Sur ce territoire, la part de logements collectifs mesure directement le volume de dossiers limités aux parties privatives. On relève 2.21 personne(s) par logement, 128 habitants, 84 % de propriétaires occupants, en zone climatique H1b. Ces valeurs ne décident d'aucun projet à elles seules, mais elles fixent l'ordre de grandeur dans lequel un chiffrage à Orville est crédible.
Reste la question du taux applicable : pour « rénovation d'ampleur appartement à Orville », un ménage très modeste mobilise jusqu'à 32 000 €, un ménage modeste 24 000 €, un ménage intermédiaire 18 000 € et un ménage aux revenus supérieurs 4 000 € sur l'assiette de 40 000 € HT. À deux classes gagnées, l'assiette redescend à 30 000 € HT et les montants suivent dans la même proportion.
Coût complet plutôt que prix d'achat : 21 760 € pour la rénovation des parties privatives d'un appartement à Orville, soit 1 088 € par an sur une durée d'usage de vingt ans, sous réserve que la frontière contractuelle entre privatif et parties communes soit tenu dans la durée.
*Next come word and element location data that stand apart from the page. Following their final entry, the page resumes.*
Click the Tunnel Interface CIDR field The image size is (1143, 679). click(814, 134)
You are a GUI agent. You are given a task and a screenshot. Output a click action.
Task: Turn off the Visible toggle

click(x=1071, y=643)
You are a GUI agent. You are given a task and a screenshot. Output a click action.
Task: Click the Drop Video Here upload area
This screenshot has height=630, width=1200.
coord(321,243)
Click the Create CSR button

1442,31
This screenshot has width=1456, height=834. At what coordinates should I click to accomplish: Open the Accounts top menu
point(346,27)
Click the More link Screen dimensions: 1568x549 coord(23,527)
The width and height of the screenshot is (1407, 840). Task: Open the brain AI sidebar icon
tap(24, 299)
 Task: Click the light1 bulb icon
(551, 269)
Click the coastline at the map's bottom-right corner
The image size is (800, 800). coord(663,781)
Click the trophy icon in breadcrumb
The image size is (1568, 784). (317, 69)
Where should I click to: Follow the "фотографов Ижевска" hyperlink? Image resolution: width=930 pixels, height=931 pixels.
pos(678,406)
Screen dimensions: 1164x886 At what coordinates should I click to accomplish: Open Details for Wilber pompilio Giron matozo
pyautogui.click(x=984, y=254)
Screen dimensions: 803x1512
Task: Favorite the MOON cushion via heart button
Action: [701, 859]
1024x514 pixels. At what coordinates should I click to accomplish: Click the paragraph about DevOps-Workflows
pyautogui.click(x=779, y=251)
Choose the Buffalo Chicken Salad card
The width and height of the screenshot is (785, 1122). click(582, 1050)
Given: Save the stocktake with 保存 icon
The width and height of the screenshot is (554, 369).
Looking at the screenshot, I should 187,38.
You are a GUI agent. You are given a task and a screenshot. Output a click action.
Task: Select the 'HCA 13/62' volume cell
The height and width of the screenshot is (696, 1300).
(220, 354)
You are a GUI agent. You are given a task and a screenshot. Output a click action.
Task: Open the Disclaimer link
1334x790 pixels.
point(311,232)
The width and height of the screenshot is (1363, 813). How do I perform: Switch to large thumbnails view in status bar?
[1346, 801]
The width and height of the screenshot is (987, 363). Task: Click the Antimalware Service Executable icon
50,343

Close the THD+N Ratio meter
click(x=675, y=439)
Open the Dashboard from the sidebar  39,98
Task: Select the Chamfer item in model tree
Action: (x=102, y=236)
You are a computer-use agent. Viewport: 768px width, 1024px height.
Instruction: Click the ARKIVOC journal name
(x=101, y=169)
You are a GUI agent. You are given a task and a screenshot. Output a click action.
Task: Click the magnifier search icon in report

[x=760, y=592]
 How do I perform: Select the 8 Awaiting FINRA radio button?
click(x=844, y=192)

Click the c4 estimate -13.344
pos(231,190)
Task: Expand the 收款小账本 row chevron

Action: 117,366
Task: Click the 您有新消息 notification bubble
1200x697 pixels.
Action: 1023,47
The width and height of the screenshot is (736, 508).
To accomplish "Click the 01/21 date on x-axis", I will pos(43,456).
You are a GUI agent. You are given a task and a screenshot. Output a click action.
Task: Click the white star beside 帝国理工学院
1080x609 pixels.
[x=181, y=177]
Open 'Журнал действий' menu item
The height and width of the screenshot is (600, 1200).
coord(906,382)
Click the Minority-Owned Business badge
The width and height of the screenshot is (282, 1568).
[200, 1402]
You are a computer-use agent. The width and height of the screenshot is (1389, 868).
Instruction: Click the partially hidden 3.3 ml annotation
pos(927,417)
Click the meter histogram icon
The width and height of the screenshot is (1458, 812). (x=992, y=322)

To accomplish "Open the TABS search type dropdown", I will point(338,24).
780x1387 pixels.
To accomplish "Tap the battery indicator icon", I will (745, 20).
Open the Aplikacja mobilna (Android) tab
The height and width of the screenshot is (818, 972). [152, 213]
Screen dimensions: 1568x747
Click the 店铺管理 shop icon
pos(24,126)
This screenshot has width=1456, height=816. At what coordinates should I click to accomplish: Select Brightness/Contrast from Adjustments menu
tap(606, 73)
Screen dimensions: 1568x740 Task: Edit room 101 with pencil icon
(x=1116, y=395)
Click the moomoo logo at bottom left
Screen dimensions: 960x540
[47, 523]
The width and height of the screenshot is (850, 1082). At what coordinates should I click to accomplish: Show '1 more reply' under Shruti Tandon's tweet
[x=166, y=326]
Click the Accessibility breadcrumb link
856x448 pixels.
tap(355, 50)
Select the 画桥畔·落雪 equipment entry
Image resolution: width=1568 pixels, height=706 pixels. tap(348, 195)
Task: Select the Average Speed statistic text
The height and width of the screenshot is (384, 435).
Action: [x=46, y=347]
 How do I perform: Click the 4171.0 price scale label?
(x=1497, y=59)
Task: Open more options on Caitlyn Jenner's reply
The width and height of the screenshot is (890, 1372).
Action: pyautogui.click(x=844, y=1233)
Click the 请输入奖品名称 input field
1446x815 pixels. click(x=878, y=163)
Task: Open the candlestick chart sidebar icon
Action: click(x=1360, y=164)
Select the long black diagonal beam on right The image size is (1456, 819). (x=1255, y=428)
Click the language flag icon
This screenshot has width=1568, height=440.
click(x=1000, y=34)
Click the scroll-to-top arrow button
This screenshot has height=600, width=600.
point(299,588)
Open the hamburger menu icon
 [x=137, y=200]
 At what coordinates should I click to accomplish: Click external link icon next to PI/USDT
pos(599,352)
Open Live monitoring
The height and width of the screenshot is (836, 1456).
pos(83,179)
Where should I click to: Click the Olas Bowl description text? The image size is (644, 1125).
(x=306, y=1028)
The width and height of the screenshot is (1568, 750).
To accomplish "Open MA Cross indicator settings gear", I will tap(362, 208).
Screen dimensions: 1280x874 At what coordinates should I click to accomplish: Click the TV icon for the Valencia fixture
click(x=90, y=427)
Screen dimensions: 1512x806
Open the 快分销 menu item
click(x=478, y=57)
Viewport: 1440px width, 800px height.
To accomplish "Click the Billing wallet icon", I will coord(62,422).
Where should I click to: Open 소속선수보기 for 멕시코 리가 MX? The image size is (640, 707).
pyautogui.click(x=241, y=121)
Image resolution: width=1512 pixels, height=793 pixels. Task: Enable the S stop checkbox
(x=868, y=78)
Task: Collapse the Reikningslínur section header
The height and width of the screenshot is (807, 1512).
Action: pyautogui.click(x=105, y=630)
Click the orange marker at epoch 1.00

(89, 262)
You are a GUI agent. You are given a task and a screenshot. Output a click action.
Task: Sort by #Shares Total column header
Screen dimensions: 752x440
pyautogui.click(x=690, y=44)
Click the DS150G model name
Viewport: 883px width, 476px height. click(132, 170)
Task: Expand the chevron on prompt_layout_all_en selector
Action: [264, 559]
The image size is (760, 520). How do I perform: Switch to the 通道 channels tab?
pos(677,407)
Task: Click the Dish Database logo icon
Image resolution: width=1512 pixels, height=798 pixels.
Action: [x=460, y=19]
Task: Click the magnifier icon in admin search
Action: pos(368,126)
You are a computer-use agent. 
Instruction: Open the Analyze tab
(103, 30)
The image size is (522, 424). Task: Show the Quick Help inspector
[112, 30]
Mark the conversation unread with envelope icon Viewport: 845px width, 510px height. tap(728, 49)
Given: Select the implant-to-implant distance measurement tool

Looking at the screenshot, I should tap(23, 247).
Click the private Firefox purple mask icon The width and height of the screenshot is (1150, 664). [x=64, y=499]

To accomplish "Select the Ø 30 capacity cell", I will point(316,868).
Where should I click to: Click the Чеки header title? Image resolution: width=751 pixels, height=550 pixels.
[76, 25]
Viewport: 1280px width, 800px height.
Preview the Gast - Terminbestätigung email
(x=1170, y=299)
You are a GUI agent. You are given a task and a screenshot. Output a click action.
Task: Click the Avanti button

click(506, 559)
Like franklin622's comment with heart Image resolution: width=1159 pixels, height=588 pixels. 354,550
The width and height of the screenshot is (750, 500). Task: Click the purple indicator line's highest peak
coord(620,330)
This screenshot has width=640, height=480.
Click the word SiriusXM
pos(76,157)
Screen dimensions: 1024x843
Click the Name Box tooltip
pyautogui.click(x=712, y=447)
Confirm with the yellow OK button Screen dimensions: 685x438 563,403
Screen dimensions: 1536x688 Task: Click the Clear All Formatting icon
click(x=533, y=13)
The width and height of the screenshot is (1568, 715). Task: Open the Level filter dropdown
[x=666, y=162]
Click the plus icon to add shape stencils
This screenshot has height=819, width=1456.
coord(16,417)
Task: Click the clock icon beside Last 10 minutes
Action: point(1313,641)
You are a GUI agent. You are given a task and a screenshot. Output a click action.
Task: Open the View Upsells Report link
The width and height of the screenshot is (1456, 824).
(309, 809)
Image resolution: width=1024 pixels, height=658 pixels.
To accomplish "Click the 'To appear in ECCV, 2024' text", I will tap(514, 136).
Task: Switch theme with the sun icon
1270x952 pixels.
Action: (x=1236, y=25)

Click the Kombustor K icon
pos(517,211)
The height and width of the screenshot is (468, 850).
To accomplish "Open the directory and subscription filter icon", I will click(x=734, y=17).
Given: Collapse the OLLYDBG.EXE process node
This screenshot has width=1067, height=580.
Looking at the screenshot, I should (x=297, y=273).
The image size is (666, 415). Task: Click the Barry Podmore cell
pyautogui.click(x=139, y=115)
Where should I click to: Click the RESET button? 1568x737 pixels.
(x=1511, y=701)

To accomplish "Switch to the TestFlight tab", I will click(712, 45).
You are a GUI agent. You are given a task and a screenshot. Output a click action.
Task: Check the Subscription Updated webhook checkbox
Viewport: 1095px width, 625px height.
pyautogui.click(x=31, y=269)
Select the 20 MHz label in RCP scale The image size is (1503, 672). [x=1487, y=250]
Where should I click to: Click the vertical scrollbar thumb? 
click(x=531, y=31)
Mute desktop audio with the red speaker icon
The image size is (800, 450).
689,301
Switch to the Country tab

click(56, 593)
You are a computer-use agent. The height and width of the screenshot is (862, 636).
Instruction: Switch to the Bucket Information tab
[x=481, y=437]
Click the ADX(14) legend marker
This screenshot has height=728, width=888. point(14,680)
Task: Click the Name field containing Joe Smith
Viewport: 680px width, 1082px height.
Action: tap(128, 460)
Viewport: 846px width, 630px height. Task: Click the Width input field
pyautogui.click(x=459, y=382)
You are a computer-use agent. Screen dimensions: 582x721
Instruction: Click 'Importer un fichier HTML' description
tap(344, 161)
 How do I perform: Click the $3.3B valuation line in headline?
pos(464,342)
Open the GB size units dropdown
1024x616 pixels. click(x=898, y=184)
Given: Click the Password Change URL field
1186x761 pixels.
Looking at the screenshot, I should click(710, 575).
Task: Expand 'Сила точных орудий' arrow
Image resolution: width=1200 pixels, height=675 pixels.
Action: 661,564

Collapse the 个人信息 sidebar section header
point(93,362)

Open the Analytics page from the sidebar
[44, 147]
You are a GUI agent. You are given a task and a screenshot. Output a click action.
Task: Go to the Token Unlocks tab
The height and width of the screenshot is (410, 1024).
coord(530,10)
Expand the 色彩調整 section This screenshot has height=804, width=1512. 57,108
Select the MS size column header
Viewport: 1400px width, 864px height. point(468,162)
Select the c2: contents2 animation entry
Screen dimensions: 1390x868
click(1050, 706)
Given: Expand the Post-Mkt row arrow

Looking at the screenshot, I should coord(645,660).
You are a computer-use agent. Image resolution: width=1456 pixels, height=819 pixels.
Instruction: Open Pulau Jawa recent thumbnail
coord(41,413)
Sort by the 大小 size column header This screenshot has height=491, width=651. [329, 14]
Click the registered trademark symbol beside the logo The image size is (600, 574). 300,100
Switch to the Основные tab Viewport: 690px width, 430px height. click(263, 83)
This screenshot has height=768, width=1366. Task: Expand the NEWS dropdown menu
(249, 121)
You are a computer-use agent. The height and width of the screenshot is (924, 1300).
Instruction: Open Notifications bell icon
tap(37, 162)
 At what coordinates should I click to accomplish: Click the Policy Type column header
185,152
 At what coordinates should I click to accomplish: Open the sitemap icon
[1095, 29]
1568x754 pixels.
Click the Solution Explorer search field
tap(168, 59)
C'est cette valeur annualisée qui se compare à l'économie d'énergie.
Quatre barèmes, quatre plans de financement à Orville : 32 000 € (bleu), 24 000 € (jaune), 18 000 € (violet) et 4 000 € (rose) sur 40 000 € HT. Le chiffrage de la rénovation des parties privatives d'un appartement ne prend son sens qu'une fois cette catégorie déterminée.
L'écueil le plus coûteux reste l'isolation intérieure posée sans traitement des retours de tableau. Sa reprise après coup coûte couramment 10 à 20 % du poste, soit 2 176 € à 4 352 € sur le chiffrage retenu à Orville — un montant qui n'est jamais couvert une seconde fois par l'aide, déjà consommée.
Deux classes ou trois, la différence est d'abord financière : 30 000 € HT contre 40 000 € HT d'assiette à Orville. Le lot privatif pesant environ 21 760 €, il reste à comparer le coût du lot supplémentaire au gain d'aide obtenu en franchissant le palier.
Sur la facture, ce poste vaut 737 € à 1 327 € par an à Orville : la rénovation des parties privatives d'un appartement couvre 25 à 45 % des consommations, soit 12 355 kWh au mieux sur la base conventionnelle de la zone H1b.
Structure du parc d'Orville : 100 % de maisons individuelles, soit environ 58 logements sur 58 résidences principales. C'est cette proportion qui détermine, pour la rénovation des parties privatives d'un appartement, le poids réel de l'accord de la copropriété dès qu'une façade ou une gaine est touchée dans les projets déposés.
La zone climatique n'est pas un détail administratif : à Orville, en zone H1b, la base conventionnelle retenue est de 250 kWh/m²/an. C'est elle qui fixe le retour sur investissement de la rénovation des parties privatives d'un appartement et qui explique qu'un même ouvrage soit prioritaire ici et secondaire dans une zone plus tempérée.